The entries are to be output in full, word for word.

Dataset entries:
····················

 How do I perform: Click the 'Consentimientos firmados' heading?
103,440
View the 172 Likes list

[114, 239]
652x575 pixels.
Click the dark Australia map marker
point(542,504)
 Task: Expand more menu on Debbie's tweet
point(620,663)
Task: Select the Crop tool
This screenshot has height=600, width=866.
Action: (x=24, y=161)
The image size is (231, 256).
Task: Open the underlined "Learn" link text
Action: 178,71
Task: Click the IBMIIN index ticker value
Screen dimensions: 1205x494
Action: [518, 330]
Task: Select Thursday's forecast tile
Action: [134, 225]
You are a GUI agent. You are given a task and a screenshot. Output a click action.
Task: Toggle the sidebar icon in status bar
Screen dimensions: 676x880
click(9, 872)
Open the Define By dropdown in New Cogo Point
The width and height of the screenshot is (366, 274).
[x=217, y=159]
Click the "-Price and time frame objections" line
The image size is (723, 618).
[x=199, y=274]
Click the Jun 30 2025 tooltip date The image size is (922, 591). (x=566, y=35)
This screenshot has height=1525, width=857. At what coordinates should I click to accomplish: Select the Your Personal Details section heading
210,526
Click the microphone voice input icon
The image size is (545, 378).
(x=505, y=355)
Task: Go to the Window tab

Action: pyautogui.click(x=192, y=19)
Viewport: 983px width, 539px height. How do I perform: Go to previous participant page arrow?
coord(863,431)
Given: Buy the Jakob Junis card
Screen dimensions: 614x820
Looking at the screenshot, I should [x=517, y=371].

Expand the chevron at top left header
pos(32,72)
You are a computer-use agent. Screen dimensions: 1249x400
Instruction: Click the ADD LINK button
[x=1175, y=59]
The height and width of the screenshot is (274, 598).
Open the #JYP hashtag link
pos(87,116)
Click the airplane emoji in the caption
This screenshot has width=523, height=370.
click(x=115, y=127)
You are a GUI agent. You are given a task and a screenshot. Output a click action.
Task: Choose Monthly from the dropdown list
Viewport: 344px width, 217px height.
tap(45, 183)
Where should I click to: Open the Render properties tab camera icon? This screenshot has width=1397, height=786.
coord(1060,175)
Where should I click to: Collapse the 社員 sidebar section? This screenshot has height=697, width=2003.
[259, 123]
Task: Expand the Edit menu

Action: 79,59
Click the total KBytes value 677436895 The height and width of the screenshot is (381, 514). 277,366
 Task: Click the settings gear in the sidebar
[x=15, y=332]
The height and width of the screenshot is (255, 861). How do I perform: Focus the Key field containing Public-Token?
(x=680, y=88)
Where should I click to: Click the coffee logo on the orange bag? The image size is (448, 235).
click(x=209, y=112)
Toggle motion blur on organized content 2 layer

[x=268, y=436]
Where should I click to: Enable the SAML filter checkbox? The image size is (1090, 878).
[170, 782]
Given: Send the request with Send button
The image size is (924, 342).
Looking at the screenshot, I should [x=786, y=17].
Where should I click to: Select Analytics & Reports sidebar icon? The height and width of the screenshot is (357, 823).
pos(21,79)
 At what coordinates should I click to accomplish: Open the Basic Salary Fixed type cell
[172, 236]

····················

ANSWER BOX ▸
 How do I perform: Click the 'Consentimientos firmados' heading?
103,440
View the 172 Likes list

[114, 239]
652x575 pixels.
Click the dark Australia map marker
point(542,504)
 Task: Expand more menu on Debbie's tweet
point(620,663)
Task: Select the Crop tool
This screenshot has height=600, width=866.
Action: (x=24, y=161)
The image size is (231, 256).
Task: Open the underlined "Learn" link text
Action: 178,71
Task: Click the IBMIIN index ticker value
Screen dimensions: 1205x494
Action: [518, 330]
Task: Select Thursday's forecast tile
Action: [134, 225]
You are a GUI agent. You are given a task and a screenshot. Output a click action.
Task: Toggle the sidebar icon in status bar
Screen dimensions: 676x880
click(9, 872)
Open the Define By dropdown in New Cogo Point
The width and height of the screenshot is (366, 274).
[x=217, y=159]
Click the "-Price and time frame objections" line
The image size is (723, 618).
[x=199, y=274]
Click the Jun 30 2025 tooltip date The image size is (922, 591). (x=566, y=35)
This screenshot has height=1525, width=857. At what coordinates should I click to accomplish: Select the Your Personal Details section heading
210,526
Click the microphone voice input icon
The image size is (545, 378).
(x=505, y=355)
Task: Go to the Window tab

Action: pyautogui.click(x=192, y=19)
Viewport: 983px width, 539px height. How do I perform: Go to previous participant page arrow?
coord(863,431)
Given: Buy the Jakob Junis card
Screen dimensions: 614x820
Looking at the screenshot, I should [x=517, y=371].

Expand the chevron at top left header
pos(32,72)
You are a computer-use agent. Screen dimensions: 1249x400
Instruction: Click the ADD LINK button
[x=1175, y=59]
The height and width of the screenshot is (274, 598).
Open the #JYP hashtag link
pos(87,116)
Click the airplane emoji in the caption
This screenshot has width=523, height=370.
click(x=115, y=127)
You are a GUI agent. You are given a task and a screenshot. Output a click action.
Task: Choose Monthly from the dropdown list
Viewport: 344px width, 217px height.
tap(45, 183)
Where should I click to: Open the Render properties tab camera icon? This screenshot has width=1397, height=786.
coord(1060,175)
Where should I click to: Collapse the 社員 sidebar section? This screenshot has height=697, width=2003.
[259, 123]
Task: Expand the Edit menu

Action: 79,59
Click the total KBytes value 677436895 The height and width of the screenshot is (381, 514). 277,366
 Task: Click the settings gear in the sidebar
[x=15, y=332]
The height and width of the screenshot is (255, 861). How do I perform: Focus the Key field containing Public-Token?
(x=680, y=88)
Where should I click to: Click the coffee logo on the orange bag? The image size is (448, 235).
click(x=209, y=112)
Toggle motion blur on organized content 2 layer

[x=268, y=436]
Where should I click to: Enable the SAML filter checkbox? The image size is (1090, 878).
[170, 782]
Given: Send the request with Send button
The image size is (924, 342).
Looking at the screenshot, I should [x=786, y=17].
Where should I click to: Select Analytics & Reports sidebar icon? The height and width of the screenshot is (357, 823).
pos(21,79)
 At what coordinates should I click to accomplish: Open the Basic Salary Fixed type cell
[172, 236]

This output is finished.